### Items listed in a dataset
-- Opening Marker --
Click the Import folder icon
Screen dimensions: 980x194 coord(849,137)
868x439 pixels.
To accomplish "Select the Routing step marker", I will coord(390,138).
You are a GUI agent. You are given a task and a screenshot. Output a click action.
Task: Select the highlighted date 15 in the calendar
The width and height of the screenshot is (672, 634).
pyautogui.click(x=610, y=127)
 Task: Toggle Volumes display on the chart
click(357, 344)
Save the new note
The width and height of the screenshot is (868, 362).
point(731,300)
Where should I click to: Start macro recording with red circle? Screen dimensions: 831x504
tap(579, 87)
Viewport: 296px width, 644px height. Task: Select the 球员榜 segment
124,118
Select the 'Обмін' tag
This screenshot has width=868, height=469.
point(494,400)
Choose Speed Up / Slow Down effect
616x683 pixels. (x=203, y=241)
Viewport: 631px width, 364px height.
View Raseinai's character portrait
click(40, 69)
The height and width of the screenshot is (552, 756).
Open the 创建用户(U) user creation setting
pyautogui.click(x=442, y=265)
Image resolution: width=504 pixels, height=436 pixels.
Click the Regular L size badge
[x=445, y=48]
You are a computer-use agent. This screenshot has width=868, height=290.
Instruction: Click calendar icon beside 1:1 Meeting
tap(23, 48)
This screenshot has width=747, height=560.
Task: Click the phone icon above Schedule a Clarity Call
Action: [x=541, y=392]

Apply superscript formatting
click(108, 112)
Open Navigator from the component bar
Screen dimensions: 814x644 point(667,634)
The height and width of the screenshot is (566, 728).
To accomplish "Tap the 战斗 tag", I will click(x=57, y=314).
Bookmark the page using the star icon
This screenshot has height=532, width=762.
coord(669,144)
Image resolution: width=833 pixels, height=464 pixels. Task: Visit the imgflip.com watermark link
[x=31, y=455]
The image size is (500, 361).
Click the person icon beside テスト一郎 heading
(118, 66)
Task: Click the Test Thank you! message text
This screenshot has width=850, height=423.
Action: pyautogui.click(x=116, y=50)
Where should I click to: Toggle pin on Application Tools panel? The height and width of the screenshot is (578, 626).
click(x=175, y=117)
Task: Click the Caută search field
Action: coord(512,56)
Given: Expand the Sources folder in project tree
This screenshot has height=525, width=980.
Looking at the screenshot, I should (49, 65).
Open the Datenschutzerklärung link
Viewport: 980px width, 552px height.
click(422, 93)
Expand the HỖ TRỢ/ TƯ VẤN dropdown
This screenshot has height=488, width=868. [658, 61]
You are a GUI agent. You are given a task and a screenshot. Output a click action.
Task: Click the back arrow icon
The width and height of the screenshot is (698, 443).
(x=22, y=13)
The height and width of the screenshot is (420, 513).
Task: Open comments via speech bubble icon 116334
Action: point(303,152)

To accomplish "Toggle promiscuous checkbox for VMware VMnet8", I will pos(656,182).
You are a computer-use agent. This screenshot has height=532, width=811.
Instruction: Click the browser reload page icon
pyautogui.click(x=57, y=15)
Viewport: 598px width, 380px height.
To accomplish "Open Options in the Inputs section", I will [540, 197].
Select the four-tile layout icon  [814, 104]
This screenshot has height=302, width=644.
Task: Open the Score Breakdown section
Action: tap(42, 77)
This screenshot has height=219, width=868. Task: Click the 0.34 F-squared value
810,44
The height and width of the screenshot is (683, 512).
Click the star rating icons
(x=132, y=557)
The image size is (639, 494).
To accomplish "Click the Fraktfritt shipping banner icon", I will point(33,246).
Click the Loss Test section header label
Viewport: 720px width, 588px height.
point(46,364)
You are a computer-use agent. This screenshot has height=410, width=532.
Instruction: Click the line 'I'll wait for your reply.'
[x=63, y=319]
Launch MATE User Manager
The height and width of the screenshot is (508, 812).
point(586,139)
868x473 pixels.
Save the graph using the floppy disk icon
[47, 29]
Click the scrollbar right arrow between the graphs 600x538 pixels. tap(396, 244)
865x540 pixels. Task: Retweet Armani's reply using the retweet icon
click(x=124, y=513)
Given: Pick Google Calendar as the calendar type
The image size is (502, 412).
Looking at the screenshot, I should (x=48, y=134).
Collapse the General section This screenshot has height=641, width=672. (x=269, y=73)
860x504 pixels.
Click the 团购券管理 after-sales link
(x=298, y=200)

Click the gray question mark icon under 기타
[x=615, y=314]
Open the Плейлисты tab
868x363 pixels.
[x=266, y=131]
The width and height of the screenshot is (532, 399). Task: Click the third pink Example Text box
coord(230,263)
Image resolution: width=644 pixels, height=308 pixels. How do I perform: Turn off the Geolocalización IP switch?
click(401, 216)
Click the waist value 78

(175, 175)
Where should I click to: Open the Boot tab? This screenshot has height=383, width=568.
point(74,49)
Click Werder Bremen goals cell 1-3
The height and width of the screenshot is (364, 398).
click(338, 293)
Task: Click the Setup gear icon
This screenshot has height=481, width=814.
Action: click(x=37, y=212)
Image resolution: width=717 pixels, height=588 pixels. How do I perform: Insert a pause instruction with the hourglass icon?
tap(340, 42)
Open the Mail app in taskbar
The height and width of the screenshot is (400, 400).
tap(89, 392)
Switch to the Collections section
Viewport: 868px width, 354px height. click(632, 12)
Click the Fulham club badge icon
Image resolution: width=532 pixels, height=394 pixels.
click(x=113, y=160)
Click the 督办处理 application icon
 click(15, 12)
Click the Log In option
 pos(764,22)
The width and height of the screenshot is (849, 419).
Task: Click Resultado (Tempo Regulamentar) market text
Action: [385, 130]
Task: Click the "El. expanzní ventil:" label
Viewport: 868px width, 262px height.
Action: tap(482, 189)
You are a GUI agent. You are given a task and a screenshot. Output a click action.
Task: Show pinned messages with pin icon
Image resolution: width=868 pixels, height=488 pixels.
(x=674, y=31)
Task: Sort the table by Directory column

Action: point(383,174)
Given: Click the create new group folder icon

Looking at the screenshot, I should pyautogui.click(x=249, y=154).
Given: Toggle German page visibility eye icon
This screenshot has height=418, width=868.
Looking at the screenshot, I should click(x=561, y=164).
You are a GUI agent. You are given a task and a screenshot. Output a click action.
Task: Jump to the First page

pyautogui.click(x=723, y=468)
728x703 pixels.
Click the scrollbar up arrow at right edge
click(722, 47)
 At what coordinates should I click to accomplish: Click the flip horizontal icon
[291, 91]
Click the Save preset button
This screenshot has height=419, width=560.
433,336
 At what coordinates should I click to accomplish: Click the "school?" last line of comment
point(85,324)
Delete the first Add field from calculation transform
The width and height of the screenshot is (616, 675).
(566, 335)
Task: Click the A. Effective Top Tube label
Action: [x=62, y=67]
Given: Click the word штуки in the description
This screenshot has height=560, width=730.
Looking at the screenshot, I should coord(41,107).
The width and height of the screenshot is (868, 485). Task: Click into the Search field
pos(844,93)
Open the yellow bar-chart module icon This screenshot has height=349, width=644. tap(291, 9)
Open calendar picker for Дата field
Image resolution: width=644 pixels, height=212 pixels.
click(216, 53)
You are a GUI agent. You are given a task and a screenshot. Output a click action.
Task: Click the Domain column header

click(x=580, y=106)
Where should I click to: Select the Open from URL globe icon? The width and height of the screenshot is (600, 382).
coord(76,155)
-- Closing Marker --
### Description of the task
The word "computer" may turn up on some lines of these records; say how many, with no other words.

### Solution to this task
3